Half a minute later the little lift came to a creaking standstill, and we squeezed out to a ladder which led up to the main deck. The wash swirled to our knees in an angle of the mess-deck, but the warrant officers' mess, to which I was conducted by my guide, was warm and dry. Toasting bread for our tea in the genial glow of the electric heater, he told me yarns of the days when he himself had (to use his own picturesque expression) "stood at the small end of a shovel" before the furnace doors.

He had once been scalded with escaping steam in the hold of an old cruiser off the coast of South America, once imprisoned in the stokehold of a destroyer for forty-eight hours in a gale in the sub-Arctic, and once he had been "mentioned" for putting out a fire started by a German shell in some nondescript craft in which he found himself at the time the British Navy was trying to protect the retreat along the Flemish coast. The latter sounded like a "story," and I threw a "lead" or two to draw it out.
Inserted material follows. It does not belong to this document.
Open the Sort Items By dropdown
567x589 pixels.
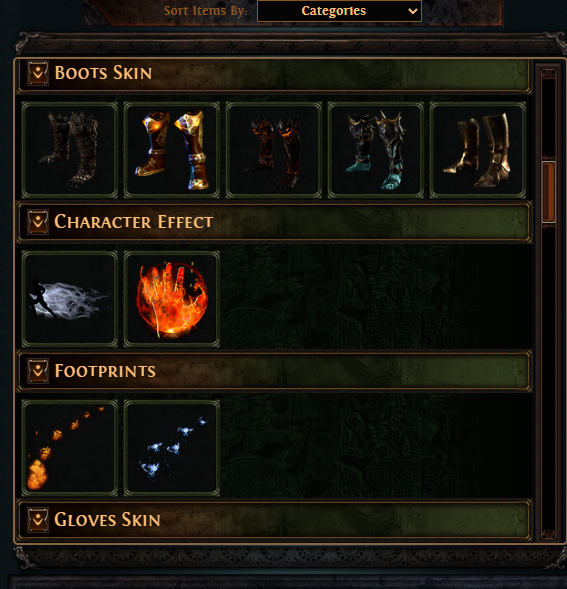[339, 11]
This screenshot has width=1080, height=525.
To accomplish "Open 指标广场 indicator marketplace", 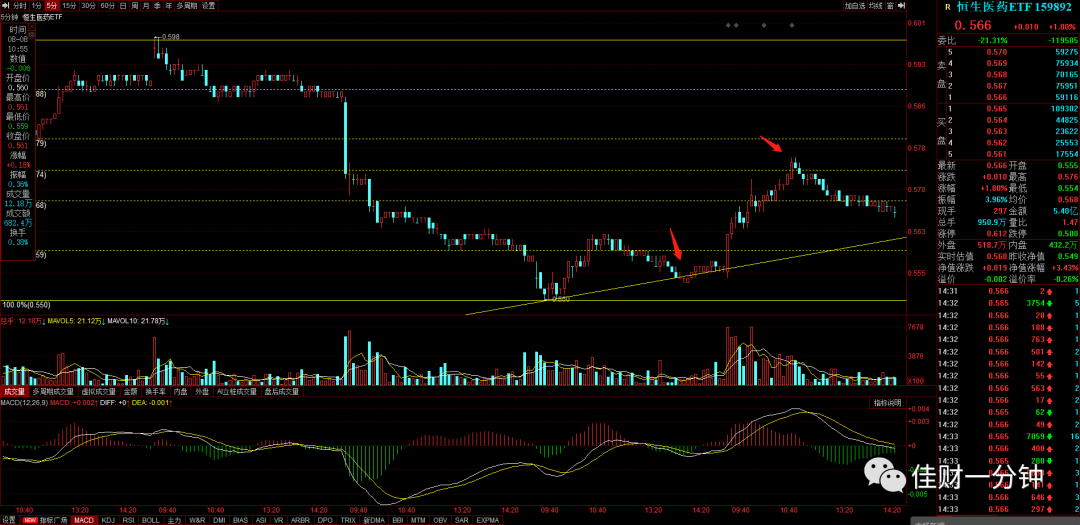I will pos(52,520).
This was about all I got.

"The old Flighty got in too close," he said, turning the slice on his toasting fork, "and the Huns opened up on us with bigger stuff than we reckoned they had there. There was a big crash, just like when a big lump of sea hits you, only worse, and all the stokers and me (I was a petty officer then) was knocked flat. We were under forced draught, and the fires needing all the coal we could pitch on to them. No one was much hurt, and I got them to shovelling again as soon as I could. Then I took a squint up the ventilator down which most of the shock seemed to come.

"There was a bit of a fire getting under way up there, and so I pitched up two or three buckets of water and put it out. Didn't notice till afterwards that a small fragment of shell had come down and hit me in the forehead—right here" (touching a jagged cut just under the hair).

"Captain seemed rather pleased about it, as the men on fire station in that part of the ship had been knocked out, and he appeared to think I had kept the blaze from getting a big headway.

"'Nother funny thing"—and he went on to tell of a stoker of a trawler who, after having his face slightly scalded by steam, had lain down and gone to sleep with his head pillowed among some of the steward's recent purchases, and of how the cook, foraging in the twilight and starting to pick up what he thought was a boiled lobster, had nearly pulled off one of the unlucky chap's burned ears!

I sought the fo'c'sle deck for a breath of fresh air after that, and pushed my head out of the after superstructure just as a hulking cinder came winging aft before the snoring north-east gale. It was quite possible (I said to myself as I ducked inside and pulled down my eyelid in an endeavour to deposit the unwelcome fragment on my cheek) that this very cinder was one which I myself had dumped down one of the bunker chutes during our last coaling.

At any rate, I knew that, save for that last leg skywards by way of the furnaces, I had followed the path of the coal from the collier to the funnel-top, and even a bit further. I had, therefore, no legitimate cause for resentment over the fact that it had taken to following me.